The Crown points out the principle involved concerns preventing the investigative efforts by Police and the offence to which the underlying warrant related was very serious in nature.
In cases where there is an inability to access the devices, the Crown may have limited evidence of what is contained in the devices and the extent to which the information may assist police investigations and there is clearly a need for both general and specific deterrence to feature in the sentencing process. I accept that the offending falls towards the lower end of the range of offences in the circumstances. In particular, it is much less serious than those considered in comparable cases provided by the Crown being Duong v DPP [2021] VSCA 136, DPP (Cth) v Cacaj, Gjolaj and Camaj [2019] VCC 2200 R v Zahab [2019] NSWSC 629, DPP V Le & Anor [2021] VCC 582 and DPP (Cth) v Waller [2021] VCC 79.
I take into account contrition, the plea of guilty and the objective utilitarian value of the plea is a significant matter. She indicated an intention to plead guilty to the offence on 9 November when the matter was listed for trial this week, so the plea has avoided the need for a jury trial. While the Crown submits that the late plea provides limited evidence of contrition or acceptance of responsibility, I accept the history given to the psychologist which contains expressions of remorse and contrition.
The Crown accepts that the offender has no relevant criminal history and that she has reasonable prospects of rehabilitation.
Mr Milanovic points out that there is no evidence of a series of criminal activities, there are no apparent victims, there is no injury, loss, or damage.
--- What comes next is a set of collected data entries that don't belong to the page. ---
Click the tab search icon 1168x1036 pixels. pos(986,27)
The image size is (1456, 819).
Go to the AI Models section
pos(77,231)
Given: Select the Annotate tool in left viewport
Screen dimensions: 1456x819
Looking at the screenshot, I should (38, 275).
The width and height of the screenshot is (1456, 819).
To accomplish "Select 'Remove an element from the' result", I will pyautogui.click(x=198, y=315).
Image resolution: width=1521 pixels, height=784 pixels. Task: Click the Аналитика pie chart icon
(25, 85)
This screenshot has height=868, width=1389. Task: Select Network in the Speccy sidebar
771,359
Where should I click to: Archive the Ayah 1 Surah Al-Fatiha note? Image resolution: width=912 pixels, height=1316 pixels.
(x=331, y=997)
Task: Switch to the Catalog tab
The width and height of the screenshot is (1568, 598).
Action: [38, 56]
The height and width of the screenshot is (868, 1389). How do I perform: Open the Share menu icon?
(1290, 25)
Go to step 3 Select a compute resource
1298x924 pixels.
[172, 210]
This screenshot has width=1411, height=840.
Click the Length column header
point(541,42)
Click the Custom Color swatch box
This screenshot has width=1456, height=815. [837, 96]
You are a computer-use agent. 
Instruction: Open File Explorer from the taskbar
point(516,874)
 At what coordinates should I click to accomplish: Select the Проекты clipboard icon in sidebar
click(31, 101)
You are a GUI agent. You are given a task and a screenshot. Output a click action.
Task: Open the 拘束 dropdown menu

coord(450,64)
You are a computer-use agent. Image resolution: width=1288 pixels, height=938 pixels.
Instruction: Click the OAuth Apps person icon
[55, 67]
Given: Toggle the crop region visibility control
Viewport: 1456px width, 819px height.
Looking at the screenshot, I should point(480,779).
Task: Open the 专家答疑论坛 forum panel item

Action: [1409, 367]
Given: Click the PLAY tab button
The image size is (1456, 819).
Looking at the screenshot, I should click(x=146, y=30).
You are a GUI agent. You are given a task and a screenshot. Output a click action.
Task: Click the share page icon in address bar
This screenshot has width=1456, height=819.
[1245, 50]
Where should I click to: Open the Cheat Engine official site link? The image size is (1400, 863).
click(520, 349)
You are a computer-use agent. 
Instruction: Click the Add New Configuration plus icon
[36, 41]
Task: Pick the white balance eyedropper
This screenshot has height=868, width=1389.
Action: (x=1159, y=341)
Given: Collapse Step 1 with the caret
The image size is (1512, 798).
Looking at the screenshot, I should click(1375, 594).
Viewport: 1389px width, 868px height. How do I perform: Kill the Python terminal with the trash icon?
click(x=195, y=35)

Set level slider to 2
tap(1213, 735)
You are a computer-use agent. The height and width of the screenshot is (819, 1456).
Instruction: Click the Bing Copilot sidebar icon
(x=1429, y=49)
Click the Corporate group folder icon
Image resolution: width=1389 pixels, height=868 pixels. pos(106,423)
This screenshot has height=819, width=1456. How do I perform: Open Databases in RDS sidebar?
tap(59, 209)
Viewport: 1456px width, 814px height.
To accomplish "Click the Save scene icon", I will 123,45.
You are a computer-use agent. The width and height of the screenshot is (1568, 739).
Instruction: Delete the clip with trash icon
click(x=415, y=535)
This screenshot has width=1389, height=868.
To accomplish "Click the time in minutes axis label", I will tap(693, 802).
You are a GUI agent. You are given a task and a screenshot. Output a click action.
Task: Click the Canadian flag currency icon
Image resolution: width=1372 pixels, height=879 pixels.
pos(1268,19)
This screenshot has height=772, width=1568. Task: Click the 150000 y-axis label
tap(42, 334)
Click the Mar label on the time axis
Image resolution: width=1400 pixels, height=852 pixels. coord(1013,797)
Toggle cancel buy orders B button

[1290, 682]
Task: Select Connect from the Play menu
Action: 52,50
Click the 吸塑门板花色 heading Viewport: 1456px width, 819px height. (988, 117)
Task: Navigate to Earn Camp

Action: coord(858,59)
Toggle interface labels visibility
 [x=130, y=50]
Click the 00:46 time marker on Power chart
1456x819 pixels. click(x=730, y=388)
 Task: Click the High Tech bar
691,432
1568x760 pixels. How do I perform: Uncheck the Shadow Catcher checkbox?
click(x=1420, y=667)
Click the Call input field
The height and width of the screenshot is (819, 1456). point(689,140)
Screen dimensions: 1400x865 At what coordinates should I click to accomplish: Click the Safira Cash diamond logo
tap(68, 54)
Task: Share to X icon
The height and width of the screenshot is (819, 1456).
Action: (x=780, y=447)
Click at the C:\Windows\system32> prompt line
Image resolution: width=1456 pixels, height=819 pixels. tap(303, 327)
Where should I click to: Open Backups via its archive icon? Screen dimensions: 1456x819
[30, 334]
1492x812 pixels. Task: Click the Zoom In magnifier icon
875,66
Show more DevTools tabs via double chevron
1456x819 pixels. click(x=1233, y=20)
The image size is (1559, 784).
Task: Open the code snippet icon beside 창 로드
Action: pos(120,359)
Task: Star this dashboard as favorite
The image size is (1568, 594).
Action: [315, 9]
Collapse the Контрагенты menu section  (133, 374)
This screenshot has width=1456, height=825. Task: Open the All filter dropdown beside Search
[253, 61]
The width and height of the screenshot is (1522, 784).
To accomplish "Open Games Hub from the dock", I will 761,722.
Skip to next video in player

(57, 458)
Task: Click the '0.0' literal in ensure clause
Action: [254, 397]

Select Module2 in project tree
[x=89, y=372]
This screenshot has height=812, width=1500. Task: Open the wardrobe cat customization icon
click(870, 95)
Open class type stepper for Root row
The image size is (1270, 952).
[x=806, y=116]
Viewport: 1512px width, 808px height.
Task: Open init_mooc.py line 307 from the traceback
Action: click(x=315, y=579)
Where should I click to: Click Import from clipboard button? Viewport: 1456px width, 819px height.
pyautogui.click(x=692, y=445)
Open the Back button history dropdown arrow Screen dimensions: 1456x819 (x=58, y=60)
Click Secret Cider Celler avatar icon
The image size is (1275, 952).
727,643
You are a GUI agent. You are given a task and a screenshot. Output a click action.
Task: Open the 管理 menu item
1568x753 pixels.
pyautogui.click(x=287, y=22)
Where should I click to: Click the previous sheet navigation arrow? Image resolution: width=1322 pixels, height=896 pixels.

I accept that in terms of the deterrent effect that she is unlikely to commit any further offences, taking into account her good character.
As Mr Milanovic submits, a full time sentence of custody should be the last resort and here, the Crown does not submit that the threshold has been crossed requiring full time custody. I accept that submission.
The orders I will make are:
1. That the offender is convicted of the offence.
2. I impose a sentence of two years' imprisonment commencing 24 November 2021.
3. Pursuant to s 20(1)(b) of the Crimes Act 1914 (Cth)she is to be released forthwith on condition that she enters into a recognisance, self, in the sum of $100 subject to the following conditions,
(a) She is of good behaviour for two years.
(b) She is placed under supervision of Community Corrective Services for as long as that service deems necessary.
There will have to be a reporting condition, where does she live, Mr Milanovic, where is the closest Community Corrections office?
MILANOVIC: Bass Hill. I think Bankstown or Parramatta might be the closest.
HIS HONOUR:
(c) She is to report to Parramatta Community Corrections by 5pm next Wednesday, 1 December.
Anything else, Ms Crown?
EPSTEIN: No, your Honour.
HIS HONOUR: Thank you. Mr Milanovic, nothing further?
MILANOVIC: No, your Honour. Thank you, your Honour.
Note - These extempore remarks were revised without access to the court file
[3]
DISCLAIMER - Every effort has been made to comply with suppression orders or statutory provisions prohibiting publication that may apply to this judgment or decision. The onus remains on any person using material in the judgment or decision to ensure that the intended use of that material does not breach any such order or provision. Further enquiries may be directed to the Registry of the Court or Tribunal in which it was generated.